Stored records

━━━

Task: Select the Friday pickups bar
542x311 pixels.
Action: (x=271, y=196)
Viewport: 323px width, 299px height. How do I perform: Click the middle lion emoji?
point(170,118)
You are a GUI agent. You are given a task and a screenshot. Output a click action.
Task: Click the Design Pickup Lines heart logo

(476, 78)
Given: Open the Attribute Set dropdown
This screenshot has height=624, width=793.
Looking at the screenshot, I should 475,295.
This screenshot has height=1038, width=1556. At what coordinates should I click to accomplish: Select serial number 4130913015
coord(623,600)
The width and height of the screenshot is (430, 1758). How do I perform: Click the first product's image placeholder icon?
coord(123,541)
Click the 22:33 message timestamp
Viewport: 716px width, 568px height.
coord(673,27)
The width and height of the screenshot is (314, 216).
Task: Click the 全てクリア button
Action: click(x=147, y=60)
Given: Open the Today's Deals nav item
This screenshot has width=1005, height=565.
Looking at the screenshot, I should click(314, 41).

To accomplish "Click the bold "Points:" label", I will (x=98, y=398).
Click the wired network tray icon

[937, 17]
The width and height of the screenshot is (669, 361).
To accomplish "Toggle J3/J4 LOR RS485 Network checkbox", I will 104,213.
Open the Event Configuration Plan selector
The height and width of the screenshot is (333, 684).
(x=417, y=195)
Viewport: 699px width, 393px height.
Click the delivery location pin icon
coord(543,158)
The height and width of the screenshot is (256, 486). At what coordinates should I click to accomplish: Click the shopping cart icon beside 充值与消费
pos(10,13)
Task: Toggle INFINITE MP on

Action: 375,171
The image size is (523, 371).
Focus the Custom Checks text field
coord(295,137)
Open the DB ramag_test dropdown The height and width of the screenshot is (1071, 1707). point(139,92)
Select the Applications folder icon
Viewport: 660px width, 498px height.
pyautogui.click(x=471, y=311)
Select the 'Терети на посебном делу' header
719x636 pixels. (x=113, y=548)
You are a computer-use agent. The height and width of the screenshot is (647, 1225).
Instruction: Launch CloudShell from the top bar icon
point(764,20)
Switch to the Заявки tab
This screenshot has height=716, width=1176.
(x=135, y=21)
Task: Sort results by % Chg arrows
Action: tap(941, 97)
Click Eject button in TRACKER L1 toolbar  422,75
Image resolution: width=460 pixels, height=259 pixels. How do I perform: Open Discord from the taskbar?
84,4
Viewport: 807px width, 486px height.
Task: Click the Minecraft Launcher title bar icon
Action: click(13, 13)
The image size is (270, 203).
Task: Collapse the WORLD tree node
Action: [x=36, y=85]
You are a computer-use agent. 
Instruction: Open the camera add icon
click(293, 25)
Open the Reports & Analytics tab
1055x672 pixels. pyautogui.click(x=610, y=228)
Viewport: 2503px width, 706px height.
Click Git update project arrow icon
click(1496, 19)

━━━

*TASK:*
The records above are to be duplicated in full and exactly.

*YOUR RESPONSE:*
Task: Select the Friday pickups bar
542x311 pixels.
Action: (x=271, y=196)
Viewport: 323px width, 299px height. How do I perform: Click the middle lion emoji?
point(170,118)
You are a GUI agent. You are given a task and a screenshot. Output a click action.
Task: Click the Design Pickup Lines heart logo

(476, 78)
Given: Open the Attribute Set dropdown
This screenshot has height=624, width=793.
Looking at the screenshot, I should 475,295.
This screenshot has height=1038, width=1556. At what coordinates should I click to accomplish: Select serial number 4130913015
coord(623,600)
The width and height of the screenshot is (430, 1758). How do I perform: Click the first product's image placeholder icon?
coord(123,541)
Click the 22:33 message timestamp
Viewport: 716px width, 568px height.
coord(673,27)
The width and height of the screenshot is (314, 216).
Task: Click the 全てクリア button
Action: click(x=147, y=60)
Given: Open the Today's Deals nav item
This screenshot has width=1005, height=565.
Looking at the screenshot, I should click(314, 41).

To accomplish "Click the bold "Points:" label", I will (x=98, y=398).
Click the wired network tray icon

[937, 17]
The width and height of the screenshot is (669, 361).
To accomplish "Toggle J3/J4 LOR RS485 Network checkbox", I will 104,213.
Open the Event Configuration Plan selector
The height and width of the screenshot is (333, 684).
(x=417, y=195)
Viewport: 699px width, 393px height.
Click the delivery location pin icon
coord(543,158)
The height and width of the screenshot is (256, 486). At what coordinates should I click to accomplish: Click the shopping cart icon beside 充值与消费
pos(10,13)
Task: Toggle INFINITE MP on

Action: 375,171
The image size is (523, 371).
Focus the Custom Checks text field
coord(295,137)
Open the DB ramag_test dropdown The height and width of the screenshot is (1071, 1707). point(139,92)
Select the Applications folder icon
Viewport: 660px width, 498px height.
pyautogui.click(x=471, y=311)
Select the 'Терети на посебном делу' header
719x636 pixels. (x=113, y=548)
You are a computer-use agent. The height and width of the screenshot is (647, 1225).
Instruction: Launch CloudShell from the top bar icon
point(764,20)
Switch to the Заявки tab
This screenshot has height=716, width=1176.
(x=135, y=21)
Task: Sort results by % Chg arrows
Action: tap(941, 97)
Click Eject button in TRACKER L1 toolbar  422,75
Image resolution: width=460 pixels, height=259 pixels. How do I perform: Open Discord from the taskbar?
84,4
Viewport: 807px width, 486px height.
Task: Click the Minecraft Launcher title bar icon
Action: click(13, 13)
The image size is (270, 203).
Task: Collapse the WORLD tree node
Action: [x=36, y=85]
You are a computer-use agent. 
Instruction: Open the camera add icon
click(293, 25)
Open the Reports & Analytics tab
1055x672 pixels. pyautogui.click(x=610, y=228)
Viewport: 2503px width, 706px height.
Click Git update project arrow icon
click(1496, 19)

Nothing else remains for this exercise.